Snowden's NSA Leaks Gave IETF a Needed Security Wake-up Call 52
alphadogg writes "Security and how to protect users from pervasive monitoring will dominate the proceedings when members of Internet Engineering Task Force meet in London starting Sunday. For an organization that develops the standards we all depend on for the Internet to work, the continued revelations made by NSA whistleblower Edward Snowden have had wide-ranging repercussions. 'It wasn't a surprise that some activities like this are going on. I think that the scale and some of the tactics surprised the community a little bit. ... You could also argue that maybe we needed the wake-up call,' said IETF Chairman Jari Arkko. Part of that work will also be to make security features easier to use and for the standards organization to think of security from day one when developing new protocols."
two words: trusted proxy (Score:5, Insightful)
Re:two words: trusted proxy (Score:4, Insightful)
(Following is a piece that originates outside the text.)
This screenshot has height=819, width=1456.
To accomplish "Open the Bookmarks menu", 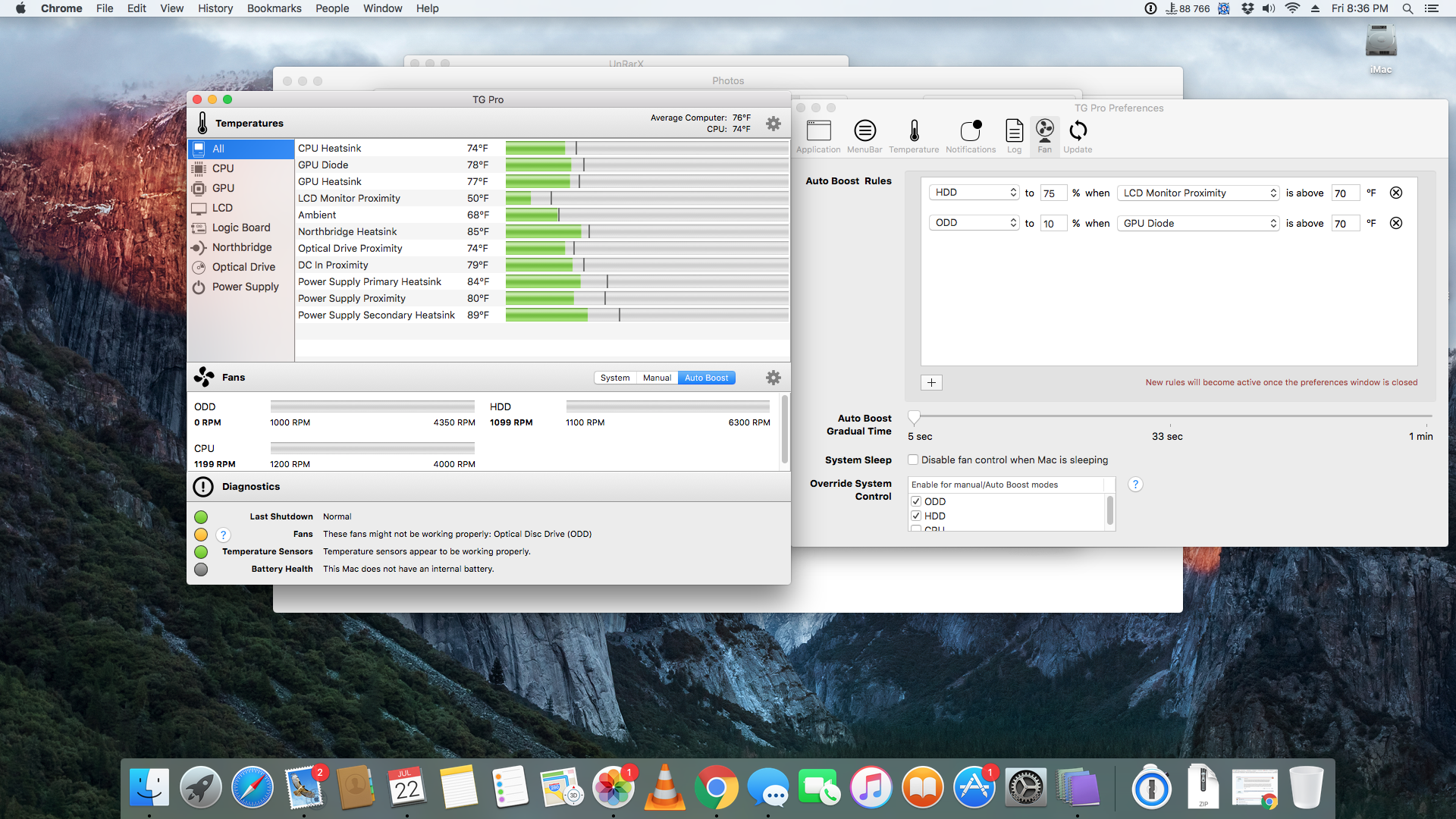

We need to replace both SSL/TLS AND the broken CA cert model with a new security system specifically designed so its NOT possible to build such a "trusted proxy" or otherwise MITM the connection even if you control the client (i.e. all those corporate solutions that require a special root certificate on the client and then use that to proxy SSL in a way that users generally wont notice unless they start looking at the certificate details)
Re:two words: trusted proxy (Score:5, Insightful)
Uh.. secure communications for the client even if the adversary controls the client? Good luck with that.
Re: two words: trusted proxy (Score:3, Insightful)
I'll give you a hint. If it involves a premise of "trusted" it can't be.